### Your objective
Would you reproduce, without any alteration, the lines from the opening line of the entries through the line that has "Given: Toggle the" in it?

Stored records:
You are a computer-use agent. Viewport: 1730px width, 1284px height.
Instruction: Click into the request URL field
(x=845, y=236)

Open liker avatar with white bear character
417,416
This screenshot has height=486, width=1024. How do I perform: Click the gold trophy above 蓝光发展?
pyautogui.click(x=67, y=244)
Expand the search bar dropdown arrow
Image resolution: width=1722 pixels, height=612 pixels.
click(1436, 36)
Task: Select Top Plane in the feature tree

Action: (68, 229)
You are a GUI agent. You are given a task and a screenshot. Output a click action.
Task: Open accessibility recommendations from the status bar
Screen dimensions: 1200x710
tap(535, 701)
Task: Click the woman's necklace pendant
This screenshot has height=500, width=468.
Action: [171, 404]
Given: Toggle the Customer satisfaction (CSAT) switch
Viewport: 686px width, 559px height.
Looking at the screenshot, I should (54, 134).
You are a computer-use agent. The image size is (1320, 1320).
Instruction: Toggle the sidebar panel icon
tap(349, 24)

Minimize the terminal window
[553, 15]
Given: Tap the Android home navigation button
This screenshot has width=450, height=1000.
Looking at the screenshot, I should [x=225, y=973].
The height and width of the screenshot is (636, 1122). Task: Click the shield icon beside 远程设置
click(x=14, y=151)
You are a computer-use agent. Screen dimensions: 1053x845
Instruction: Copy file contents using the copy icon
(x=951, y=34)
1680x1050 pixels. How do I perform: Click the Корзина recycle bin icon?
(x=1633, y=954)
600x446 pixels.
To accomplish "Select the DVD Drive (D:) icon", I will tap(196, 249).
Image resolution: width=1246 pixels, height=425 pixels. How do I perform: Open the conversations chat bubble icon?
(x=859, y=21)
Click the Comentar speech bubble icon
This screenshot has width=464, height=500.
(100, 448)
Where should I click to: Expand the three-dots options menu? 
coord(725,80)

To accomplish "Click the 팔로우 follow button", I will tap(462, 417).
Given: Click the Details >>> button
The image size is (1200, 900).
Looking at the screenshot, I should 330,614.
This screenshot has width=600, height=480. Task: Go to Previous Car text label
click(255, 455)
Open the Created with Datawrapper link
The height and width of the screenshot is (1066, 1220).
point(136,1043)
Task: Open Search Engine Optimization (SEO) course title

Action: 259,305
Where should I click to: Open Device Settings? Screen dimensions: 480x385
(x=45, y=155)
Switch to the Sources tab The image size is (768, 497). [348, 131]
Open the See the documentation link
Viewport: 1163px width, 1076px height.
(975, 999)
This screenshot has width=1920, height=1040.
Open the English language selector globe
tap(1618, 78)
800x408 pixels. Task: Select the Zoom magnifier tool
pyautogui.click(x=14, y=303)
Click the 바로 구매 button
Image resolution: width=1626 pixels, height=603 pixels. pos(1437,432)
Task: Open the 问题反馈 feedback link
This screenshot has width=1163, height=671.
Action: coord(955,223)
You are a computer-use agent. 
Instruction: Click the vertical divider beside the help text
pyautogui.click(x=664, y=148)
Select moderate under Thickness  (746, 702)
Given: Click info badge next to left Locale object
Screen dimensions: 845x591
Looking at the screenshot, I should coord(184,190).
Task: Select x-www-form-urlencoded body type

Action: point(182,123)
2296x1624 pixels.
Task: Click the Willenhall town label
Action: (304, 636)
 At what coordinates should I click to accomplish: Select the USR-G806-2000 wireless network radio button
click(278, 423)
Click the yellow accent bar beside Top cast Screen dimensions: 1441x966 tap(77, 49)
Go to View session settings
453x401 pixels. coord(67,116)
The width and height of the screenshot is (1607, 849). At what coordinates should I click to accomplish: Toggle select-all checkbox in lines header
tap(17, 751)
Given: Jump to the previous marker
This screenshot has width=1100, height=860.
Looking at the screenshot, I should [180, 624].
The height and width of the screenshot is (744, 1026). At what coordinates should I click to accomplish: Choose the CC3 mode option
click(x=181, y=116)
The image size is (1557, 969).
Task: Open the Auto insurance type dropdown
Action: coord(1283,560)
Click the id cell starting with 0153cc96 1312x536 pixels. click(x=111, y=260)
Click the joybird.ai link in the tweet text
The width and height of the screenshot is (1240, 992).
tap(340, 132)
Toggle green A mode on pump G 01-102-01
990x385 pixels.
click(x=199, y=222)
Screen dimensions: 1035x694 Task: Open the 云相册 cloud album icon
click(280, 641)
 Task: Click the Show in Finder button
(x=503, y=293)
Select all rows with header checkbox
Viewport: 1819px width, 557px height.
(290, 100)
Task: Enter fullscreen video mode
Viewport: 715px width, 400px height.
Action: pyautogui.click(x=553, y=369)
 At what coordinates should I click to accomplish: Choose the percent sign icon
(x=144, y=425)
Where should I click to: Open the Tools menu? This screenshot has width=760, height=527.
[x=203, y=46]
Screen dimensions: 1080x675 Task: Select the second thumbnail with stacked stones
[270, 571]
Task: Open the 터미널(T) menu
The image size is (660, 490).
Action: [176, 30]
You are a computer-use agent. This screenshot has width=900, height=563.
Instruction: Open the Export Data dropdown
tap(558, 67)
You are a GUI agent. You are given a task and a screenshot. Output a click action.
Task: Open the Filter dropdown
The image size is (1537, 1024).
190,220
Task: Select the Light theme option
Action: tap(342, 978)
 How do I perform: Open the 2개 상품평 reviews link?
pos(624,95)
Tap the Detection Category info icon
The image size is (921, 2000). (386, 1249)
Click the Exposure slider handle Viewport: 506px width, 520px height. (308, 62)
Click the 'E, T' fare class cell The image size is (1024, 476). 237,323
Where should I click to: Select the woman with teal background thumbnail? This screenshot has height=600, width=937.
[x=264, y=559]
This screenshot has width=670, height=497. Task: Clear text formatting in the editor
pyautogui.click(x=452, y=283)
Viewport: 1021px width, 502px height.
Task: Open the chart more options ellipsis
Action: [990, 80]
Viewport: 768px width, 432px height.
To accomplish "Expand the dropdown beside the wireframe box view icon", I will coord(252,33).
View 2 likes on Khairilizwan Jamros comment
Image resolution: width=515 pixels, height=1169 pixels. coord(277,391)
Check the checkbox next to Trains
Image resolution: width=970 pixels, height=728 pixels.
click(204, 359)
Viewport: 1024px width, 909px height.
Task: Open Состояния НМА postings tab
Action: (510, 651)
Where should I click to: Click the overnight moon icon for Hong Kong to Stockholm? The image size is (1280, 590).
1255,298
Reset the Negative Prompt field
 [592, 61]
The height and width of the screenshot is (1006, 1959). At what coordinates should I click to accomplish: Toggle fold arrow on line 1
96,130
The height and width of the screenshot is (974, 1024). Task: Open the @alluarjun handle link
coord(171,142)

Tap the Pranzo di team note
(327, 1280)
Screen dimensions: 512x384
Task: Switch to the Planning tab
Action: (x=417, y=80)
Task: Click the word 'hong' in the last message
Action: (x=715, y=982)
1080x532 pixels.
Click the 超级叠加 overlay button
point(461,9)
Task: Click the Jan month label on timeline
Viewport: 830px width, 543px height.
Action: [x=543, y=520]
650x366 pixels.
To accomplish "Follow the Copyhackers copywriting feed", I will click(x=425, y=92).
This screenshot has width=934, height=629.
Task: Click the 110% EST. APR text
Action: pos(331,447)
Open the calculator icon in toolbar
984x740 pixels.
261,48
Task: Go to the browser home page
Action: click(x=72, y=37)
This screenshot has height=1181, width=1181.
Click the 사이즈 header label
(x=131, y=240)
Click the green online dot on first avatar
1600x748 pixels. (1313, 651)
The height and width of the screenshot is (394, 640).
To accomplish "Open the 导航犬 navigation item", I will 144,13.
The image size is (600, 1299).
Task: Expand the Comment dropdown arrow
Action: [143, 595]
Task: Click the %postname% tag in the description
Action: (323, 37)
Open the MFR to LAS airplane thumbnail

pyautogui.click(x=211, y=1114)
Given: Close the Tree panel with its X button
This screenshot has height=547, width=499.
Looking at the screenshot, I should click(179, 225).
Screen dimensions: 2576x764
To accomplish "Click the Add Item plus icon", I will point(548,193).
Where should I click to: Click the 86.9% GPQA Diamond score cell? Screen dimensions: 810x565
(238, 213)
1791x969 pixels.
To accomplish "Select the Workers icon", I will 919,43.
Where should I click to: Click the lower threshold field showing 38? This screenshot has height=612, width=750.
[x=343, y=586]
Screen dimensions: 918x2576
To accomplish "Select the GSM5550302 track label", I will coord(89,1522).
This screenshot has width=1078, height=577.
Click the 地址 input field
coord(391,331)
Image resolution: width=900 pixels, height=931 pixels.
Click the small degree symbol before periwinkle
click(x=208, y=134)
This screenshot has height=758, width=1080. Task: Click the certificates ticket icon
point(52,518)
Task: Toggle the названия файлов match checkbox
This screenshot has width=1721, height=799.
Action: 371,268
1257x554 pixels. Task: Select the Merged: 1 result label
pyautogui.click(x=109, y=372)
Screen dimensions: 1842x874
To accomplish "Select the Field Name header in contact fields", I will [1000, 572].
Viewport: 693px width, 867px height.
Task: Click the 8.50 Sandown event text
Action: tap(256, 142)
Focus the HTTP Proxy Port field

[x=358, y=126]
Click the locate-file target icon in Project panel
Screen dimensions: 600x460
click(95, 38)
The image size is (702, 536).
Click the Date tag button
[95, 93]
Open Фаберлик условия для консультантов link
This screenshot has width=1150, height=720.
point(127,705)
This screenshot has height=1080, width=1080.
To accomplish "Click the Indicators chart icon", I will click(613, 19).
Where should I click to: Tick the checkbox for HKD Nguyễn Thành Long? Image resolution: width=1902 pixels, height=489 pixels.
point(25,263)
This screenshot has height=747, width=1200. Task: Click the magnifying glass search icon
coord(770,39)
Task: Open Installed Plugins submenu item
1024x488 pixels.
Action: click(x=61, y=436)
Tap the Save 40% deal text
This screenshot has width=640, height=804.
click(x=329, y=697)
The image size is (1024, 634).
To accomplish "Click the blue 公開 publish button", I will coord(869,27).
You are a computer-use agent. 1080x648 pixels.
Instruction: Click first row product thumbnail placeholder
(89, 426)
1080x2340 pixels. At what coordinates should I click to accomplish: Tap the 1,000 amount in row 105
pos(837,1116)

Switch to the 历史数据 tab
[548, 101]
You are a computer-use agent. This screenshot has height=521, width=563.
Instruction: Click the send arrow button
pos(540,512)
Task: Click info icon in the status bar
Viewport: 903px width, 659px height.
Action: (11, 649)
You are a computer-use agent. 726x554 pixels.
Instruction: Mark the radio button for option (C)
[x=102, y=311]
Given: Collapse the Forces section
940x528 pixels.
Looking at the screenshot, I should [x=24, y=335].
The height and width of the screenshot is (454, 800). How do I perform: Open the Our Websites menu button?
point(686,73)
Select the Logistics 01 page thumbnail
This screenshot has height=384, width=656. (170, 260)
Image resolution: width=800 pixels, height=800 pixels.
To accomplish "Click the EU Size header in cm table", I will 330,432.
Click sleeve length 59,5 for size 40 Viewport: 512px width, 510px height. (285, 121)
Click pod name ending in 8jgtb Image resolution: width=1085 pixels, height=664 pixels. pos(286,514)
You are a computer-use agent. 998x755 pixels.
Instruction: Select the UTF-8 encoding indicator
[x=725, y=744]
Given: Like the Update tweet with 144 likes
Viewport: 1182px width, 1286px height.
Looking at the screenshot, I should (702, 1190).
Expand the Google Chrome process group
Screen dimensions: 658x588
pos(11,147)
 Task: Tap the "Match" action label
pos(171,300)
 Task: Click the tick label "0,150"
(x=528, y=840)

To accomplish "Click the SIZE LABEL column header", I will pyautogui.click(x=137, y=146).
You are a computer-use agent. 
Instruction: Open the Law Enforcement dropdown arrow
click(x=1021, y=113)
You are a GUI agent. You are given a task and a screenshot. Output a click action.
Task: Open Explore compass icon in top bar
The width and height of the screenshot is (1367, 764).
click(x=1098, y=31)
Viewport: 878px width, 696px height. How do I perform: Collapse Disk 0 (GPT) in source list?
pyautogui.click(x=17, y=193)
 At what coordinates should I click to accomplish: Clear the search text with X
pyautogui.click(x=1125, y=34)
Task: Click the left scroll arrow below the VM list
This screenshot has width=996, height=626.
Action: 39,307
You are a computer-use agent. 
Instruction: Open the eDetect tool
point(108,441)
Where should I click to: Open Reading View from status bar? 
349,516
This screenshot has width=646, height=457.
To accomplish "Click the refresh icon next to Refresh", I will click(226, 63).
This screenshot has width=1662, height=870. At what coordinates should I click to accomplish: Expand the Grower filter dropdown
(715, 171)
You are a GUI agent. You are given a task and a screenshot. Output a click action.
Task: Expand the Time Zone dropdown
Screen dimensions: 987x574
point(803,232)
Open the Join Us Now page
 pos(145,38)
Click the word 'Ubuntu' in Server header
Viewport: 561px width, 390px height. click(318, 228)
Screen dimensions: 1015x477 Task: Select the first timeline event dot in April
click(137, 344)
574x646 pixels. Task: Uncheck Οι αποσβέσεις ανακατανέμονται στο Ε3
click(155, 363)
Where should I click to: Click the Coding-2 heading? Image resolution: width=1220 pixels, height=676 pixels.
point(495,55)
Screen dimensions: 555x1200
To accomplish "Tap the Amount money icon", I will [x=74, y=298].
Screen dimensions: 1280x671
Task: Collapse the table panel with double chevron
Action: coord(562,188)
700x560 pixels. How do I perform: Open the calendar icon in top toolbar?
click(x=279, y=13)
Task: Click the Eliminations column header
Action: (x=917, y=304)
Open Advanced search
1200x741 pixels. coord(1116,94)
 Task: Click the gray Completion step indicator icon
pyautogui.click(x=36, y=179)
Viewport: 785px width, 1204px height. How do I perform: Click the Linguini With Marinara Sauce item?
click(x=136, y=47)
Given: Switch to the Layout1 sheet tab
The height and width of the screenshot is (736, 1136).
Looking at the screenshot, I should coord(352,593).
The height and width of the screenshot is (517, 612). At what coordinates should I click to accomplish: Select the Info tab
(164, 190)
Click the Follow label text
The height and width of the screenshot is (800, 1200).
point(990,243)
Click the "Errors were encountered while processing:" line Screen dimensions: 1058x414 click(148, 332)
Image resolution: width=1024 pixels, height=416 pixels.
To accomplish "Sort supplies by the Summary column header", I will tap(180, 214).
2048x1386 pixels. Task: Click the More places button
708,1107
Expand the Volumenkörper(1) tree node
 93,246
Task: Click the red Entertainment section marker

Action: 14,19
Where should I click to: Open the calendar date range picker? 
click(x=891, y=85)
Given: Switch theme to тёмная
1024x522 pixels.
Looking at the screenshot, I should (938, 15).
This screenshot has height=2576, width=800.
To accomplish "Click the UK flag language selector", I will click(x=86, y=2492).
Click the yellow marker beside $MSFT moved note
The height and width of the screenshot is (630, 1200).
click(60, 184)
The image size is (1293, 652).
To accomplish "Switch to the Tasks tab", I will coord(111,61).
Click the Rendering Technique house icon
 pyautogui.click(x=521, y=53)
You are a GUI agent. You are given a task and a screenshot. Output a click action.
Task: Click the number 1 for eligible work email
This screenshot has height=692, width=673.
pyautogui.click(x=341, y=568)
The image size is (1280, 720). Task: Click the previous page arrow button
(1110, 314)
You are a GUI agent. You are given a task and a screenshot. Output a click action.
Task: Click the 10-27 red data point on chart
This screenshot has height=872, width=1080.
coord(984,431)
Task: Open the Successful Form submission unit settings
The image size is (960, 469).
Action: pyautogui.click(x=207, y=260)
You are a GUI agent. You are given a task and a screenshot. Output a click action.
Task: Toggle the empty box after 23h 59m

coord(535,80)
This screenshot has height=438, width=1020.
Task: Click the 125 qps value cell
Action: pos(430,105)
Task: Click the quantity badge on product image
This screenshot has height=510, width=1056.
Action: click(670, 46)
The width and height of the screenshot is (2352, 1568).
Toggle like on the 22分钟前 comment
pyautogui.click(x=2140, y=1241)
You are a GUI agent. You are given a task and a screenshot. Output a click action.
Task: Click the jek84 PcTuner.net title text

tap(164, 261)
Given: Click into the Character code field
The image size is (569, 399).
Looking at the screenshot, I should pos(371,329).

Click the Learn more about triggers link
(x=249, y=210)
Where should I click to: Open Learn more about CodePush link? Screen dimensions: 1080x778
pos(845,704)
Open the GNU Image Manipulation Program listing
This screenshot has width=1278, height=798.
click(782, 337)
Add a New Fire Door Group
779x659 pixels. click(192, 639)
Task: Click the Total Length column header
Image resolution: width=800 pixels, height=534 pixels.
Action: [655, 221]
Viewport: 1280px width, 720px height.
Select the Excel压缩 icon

### Response to this task
You are a computer-use agent. Viewport: 1730px width, 1284px height.
Instruction: Click into the request URL field
(x=845, y=236)

Open liker avatar with white bear character
417,416
This screenshot has height=486, width=1024. How do I perform: Click the gold trophy above 蓝光发展?
pyautogui.click(x=67, y=244)
Expand the search bar dropdown arrow
Image resolution: width=1722 pixels, height=612 pixels.
click(1436, 36)
Task: Select Top Plane in the feature tree

Action: (68, 229)
You are a GUI agent. You are given a task and a screenshot. Output a click action.
Task: Open accessibility recommendations from the status bar
Screen dimensions: 1200x710
tap(535, 701)
Task: Click the woman's necklace pendant
This screenshot has height=500, width=468.
Action: [171, 404]
Given: Toggle the Customer satisfaction (CSAT) switch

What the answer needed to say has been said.